Combination therapy with PD-1 blockade and IL-2 is highly effective during chronic lymphocytic choriomeningitis virus infection 1 . Here we examine the underlying basis for this synergy. We show that PD-1 + IL-2 combination therapy, in contrast to PD-1 monotherapy, substantially changes the differentiation program of the PD-1 + TCF1 + stem-like CD8 + T cells and results in the generation of transcriptionally and epigenetically distinct effector CD8 + T cells that resemble highly functional effector CD8 + T cells seen after an acute viral infection. The generation of these qualitatively superior CD8 + T cells that mediate viral control underlies the synergy between PD-1 and IL-2. Our results show that the PD-1 + TCF1 + stem-like CD8 + T cells, also referred to as precursors of exhausted CD8 + T cells, are not fate-locked into the exhaustion program and their differentiation trajectory can be changed by IL-2 signals. These virus-specific effector CD8 + T cells emerging from the stem-like CD8 + T cells after combination therapy expressed increased levels of the high-affinity IL-2 trimeric (CD25–CD122–CD132) receptor. This was not seen after PD-1 blockade alone.

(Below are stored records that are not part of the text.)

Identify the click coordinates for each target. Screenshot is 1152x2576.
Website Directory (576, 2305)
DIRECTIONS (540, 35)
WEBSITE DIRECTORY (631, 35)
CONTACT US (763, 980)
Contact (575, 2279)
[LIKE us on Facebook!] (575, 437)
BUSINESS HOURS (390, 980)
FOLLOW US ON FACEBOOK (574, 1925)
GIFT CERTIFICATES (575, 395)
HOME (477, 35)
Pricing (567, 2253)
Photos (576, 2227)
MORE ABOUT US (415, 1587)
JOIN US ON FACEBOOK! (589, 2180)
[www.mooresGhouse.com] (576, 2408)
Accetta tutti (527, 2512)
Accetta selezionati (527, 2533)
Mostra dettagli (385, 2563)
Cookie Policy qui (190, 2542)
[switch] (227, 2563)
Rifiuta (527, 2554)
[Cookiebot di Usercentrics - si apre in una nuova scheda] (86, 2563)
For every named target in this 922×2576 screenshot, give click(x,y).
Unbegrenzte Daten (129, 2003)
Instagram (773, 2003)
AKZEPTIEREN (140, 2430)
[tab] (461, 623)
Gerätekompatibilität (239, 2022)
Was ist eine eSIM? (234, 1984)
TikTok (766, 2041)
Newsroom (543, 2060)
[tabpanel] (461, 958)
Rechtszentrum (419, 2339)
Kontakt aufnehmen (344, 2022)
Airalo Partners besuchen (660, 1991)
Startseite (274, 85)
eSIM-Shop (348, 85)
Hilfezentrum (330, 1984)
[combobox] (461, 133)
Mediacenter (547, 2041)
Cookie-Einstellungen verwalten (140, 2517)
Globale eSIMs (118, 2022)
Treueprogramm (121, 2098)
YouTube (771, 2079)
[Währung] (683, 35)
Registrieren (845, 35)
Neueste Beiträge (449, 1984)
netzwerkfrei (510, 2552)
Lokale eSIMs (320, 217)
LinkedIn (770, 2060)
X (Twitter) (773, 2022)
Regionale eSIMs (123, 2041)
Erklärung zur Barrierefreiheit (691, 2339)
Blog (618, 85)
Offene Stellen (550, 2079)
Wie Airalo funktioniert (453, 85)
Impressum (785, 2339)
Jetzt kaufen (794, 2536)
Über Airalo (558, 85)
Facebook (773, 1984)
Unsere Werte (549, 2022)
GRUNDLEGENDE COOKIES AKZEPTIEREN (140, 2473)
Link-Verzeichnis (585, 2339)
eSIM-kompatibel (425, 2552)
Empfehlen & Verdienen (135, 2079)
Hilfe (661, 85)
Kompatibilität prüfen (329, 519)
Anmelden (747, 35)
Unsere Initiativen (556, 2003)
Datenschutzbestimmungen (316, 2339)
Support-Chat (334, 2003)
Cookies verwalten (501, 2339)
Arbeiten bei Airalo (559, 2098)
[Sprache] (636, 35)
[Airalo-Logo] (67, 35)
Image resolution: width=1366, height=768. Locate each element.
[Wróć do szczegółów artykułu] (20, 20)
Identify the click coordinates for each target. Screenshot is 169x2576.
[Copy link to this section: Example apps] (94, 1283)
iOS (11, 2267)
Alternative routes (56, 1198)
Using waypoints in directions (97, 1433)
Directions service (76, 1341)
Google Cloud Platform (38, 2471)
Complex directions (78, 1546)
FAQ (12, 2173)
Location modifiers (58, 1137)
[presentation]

Finally, we show that CD25 engagement with IL-2 has an important role in the observed synergy between IL-2 cytokine and PD-1 blockade. Either blocking CD25 with an antibody or using a mutated version of IL-2 that does not bind to CD25 but still binds to CD122 and CD132 almost completely abrogated the synergistic effects observed after PD-1 + IL-2 combination therapy. There is considerable interest in PD-1 + IL-2 combination therapy for patients with cancer 2 , 3 , and our fundamental studies defining the underlying mechanisms of how IL-2 synergizes with PD-1 blockade should inform these human translational studies. PD-1 + TCF1 + stem-like CD8 + T cells—precursors of exhausted CD8 + T cells—are not fate-locked into the exhaustion program; their differentiation trajectory can be changed by IL-2 signals.